The neoadjuvant paradigm may assist in expediting the development of predictive biomarkers. In one trial of patients receiving bevacizumab plus erlotinib (n=23) or bevacizumab alone (n=27) for 8 weeks, frozen nephrectomy tumour specimens were subjected to correlative studies and compared with untreated controls (Jonasch et al, 2009). High tumour total AMPK (which regulates the PI3K pathway) and low PI3K pathway expression (low pAkt, low pS6K, high PTEN) correlated with longer survival, which may be a candidate pathway that interacts with the VEGF pathway and is a potential resistance mechanism. However, it is unclear if this tumour tissue profile is present at baseline or is induced by bevacizumab. An ongoing phase II trial (NCT00831480) is evaluating frontline everolimus administered before CN for metastatic RCC (Table 3, Figure 2). Patients undergo a baseline biopsy of the renal tumour followed by 3–5 weeks of everolimus before CN. Following surgery, everolimus is resumed and continued until progression or intolerable toxicity. Modulation of the mTOR signalling pathway and downstream proliferation, apoptosis and angiogenesis in the nephrectomy tumour specimen will be correlated with time to progression. Potentially, baseline markers as well as biological alterations in the tumour with brief therapy during a window of opportunity may predict long-term outcomes. However, this paradigm will only be applicable to patients presenting with metastatic disease who have not undergone prior nephrectomy. Brief neoadjuvant therapy evaluating highly tolerable novel agents before excision of localised high-risk RCC may also be worthy of utilisation to obtain signals of biological activity and develop predictive biomarkers.
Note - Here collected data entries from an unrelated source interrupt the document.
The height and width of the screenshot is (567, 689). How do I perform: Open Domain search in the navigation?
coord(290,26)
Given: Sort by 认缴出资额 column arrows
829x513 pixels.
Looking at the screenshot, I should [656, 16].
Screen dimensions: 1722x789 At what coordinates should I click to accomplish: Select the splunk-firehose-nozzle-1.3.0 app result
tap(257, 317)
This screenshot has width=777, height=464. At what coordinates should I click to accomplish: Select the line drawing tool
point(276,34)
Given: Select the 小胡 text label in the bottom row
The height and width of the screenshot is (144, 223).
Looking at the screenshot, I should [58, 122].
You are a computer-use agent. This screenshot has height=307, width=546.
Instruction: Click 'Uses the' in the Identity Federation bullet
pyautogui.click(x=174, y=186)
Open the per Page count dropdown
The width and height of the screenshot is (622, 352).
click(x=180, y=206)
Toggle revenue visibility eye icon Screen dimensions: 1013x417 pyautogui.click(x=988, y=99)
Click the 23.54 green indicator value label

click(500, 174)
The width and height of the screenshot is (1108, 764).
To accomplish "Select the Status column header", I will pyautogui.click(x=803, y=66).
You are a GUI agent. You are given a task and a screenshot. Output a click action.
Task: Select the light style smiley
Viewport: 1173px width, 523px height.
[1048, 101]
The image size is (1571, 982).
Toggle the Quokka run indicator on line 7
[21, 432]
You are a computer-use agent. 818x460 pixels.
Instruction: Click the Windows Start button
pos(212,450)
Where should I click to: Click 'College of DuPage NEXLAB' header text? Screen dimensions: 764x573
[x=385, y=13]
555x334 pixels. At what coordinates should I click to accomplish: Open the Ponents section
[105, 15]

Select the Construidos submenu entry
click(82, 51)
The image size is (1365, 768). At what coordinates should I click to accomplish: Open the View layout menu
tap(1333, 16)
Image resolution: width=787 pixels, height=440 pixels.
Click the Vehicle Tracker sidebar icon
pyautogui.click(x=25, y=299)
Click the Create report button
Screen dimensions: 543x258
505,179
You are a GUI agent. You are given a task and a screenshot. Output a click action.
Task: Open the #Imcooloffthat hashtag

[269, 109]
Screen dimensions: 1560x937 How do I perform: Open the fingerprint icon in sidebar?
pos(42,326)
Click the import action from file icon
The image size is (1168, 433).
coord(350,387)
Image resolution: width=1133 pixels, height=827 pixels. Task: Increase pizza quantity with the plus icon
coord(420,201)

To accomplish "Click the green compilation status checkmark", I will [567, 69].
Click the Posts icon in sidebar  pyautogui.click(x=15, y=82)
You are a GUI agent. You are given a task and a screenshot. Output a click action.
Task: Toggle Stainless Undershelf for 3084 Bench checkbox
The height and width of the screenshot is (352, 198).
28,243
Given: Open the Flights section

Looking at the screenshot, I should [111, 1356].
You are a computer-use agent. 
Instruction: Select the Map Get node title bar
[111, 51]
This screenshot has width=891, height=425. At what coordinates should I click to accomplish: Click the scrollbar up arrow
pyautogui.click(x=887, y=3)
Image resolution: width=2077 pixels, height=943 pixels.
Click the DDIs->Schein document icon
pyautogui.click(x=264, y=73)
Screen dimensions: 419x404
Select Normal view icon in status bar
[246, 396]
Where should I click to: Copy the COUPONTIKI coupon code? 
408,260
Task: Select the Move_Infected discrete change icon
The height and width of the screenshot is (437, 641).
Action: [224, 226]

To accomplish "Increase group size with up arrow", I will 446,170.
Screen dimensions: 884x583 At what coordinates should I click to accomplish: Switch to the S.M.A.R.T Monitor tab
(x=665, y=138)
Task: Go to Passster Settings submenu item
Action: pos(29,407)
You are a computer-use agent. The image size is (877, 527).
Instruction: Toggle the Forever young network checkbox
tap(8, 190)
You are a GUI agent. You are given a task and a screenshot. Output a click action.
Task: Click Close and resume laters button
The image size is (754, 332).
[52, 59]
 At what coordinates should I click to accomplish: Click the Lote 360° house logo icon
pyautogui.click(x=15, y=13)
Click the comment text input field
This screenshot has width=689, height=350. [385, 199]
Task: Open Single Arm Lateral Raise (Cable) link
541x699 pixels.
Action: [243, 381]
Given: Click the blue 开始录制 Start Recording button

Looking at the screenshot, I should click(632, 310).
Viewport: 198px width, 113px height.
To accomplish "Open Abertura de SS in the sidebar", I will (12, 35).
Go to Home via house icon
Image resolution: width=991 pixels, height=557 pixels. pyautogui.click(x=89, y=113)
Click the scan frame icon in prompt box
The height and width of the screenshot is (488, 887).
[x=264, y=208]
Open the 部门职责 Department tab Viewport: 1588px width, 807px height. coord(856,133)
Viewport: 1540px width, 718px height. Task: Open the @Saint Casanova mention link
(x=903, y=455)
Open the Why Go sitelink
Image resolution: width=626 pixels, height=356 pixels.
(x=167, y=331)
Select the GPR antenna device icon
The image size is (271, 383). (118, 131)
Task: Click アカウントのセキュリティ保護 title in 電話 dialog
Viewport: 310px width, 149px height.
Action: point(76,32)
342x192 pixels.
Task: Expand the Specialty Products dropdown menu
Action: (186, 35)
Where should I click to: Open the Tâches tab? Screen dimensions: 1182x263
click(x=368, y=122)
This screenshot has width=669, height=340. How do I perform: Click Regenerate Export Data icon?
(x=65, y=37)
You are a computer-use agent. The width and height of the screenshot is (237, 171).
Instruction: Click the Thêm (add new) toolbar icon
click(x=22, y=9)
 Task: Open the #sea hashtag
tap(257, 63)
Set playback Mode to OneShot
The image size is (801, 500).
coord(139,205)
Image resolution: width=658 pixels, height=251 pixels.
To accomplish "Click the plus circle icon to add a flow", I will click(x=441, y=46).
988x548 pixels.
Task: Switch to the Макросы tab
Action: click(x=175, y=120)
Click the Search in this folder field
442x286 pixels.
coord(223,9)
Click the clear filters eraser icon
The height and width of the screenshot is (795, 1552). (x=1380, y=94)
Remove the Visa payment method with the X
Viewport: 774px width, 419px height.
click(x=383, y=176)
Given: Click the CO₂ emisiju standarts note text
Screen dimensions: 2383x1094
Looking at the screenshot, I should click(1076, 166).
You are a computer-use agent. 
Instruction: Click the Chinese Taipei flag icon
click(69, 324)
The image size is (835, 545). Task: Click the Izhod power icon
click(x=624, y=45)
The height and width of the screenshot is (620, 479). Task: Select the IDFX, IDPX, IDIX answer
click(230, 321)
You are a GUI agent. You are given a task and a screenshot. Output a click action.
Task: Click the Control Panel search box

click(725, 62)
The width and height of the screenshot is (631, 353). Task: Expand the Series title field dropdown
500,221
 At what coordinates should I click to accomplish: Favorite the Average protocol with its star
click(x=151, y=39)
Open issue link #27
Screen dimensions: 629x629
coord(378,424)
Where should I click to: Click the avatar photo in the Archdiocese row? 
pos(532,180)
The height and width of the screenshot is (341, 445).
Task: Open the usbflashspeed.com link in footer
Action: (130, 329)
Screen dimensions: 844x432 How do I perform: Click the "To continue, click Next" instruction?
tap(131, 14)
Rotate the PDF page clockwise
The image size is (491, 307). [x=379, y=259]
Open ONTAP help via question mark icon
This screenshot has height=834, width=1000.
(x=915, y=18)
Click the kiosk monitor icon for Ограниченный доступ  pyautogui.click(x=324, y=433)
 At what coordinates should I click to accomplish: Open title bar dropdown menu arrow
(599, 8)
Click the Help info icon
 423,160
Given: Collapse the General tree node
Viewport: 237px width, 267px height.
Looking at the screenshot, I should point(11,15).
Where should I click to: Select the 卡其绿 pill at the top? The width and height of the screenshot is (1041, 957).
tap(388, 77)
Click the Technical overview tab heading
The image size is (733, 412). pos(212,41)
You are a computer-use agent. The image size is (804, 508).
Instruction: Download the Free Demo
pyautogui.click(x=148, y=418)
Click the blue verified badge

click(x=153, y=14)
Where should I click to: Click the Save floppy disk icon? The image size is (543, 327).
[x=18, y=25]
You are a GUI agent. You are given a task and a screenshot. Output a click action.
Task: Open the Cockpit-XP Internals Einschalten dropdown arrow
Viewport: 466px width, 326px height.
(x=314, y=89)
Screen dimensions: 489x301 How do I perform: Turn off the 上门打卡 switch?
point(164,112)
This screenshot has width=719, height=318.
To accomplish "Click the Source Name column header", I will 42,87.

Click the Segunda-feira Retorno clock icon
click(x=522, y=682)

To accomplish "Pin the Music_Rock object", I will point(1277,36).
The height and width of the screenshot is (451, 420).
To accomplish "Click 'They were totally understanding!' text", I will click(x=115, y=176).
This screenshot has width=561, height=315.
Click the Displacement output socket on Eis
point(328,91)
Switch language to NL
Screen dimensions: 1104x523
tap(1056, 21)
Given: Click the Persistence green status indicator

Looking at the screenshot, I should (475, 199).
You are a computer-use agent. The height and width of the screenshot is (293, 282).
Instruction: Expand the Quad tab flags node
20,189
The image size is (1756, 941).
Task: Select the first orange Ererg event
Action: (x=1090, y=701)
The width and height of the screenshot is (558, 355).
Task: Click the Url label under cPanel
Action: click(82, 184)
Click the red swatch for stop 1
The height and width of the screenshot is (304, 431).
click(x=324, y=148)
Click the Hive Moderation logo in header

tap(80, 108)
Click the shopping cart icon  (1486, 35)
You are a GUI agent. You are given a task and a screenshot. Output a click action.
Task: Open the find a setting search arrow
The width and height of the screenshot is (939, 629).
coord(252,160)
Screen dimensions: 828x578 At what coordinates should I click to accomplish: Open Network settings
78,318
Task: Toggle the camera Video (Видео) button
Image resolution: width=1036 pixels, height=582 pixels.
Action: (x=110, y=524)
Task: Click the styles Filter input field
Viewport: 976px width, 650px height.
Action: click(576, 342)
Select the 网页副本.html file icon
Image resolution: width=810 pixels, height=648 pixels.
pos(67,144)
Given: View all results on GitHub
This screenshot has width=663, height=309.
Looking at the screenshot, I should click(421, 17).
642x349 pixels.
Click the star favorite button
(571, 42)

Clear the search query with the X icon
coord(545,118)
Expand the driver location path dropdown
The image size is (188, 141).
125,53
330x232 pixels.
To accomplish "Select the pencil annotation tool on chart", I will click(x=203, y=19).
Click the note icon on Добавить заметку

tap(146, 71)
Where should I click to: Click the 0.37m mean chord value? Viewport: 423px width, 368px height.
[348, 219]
Moreover, functional imaging of tumour proliferation, metabolic pathways and vascular perfusion requires a commitment to prospective evaluation and validation.
Conclusions
Renal cell carcinoma is not one disease but comprises a spectrum of subtypes based on different molecular drivers and host genetic backgrounds. Predictive biomarkers are in their infancy of development, but should be a priority in early preclinical and clinical development in order to guide rational tailored development of emerging agents. Multiple early prospective efforts to study biomarkers are ongoing (Table 3). The current economic climate demands a more focused development of new agents in populations likely to enjoy larger increments in outcomes than currently observed in unselected populations. Rational delivery of therapeutic agents is intimately coupled with molecular biomarkers in the contexts of breast cancer (Her2 predictive for benefit from Her2 inhibitors, Recurrence Score (Oncotype-DX, Genomic Health, Redwood City, CA, USA) predictive for benefit from adjuvant chemotherapy in oestrogen receptor-amplified breast cancer), colorectal cancer (K-ras wild type predictive for benefit from EGFR-inhibiting monoclonal antibodies), melanomas (V600E Raf kinase mutation predictive for benefit from Raf kinase inhibitors) and non-small cell lung cancer (EML4-ALK translocations or EGFR mutations to predict benefit from ALK and EGFR inhibitors, respectively). Hopefully, the rational selection of agents for the therapy of RCC will also take a step in this direction.
Footnotes
Guru Sonpavde received Research support from Novartis, Pfizer, and is speaker or advisory board for Novartis, Pfizer, GSK. Toni K Choueiri recieved Research support from Pfizer and is advisory board for Pfizer, Novartis, Aveo, GSK, Bayer/Onyx, Genentech, but not the speakers bureau.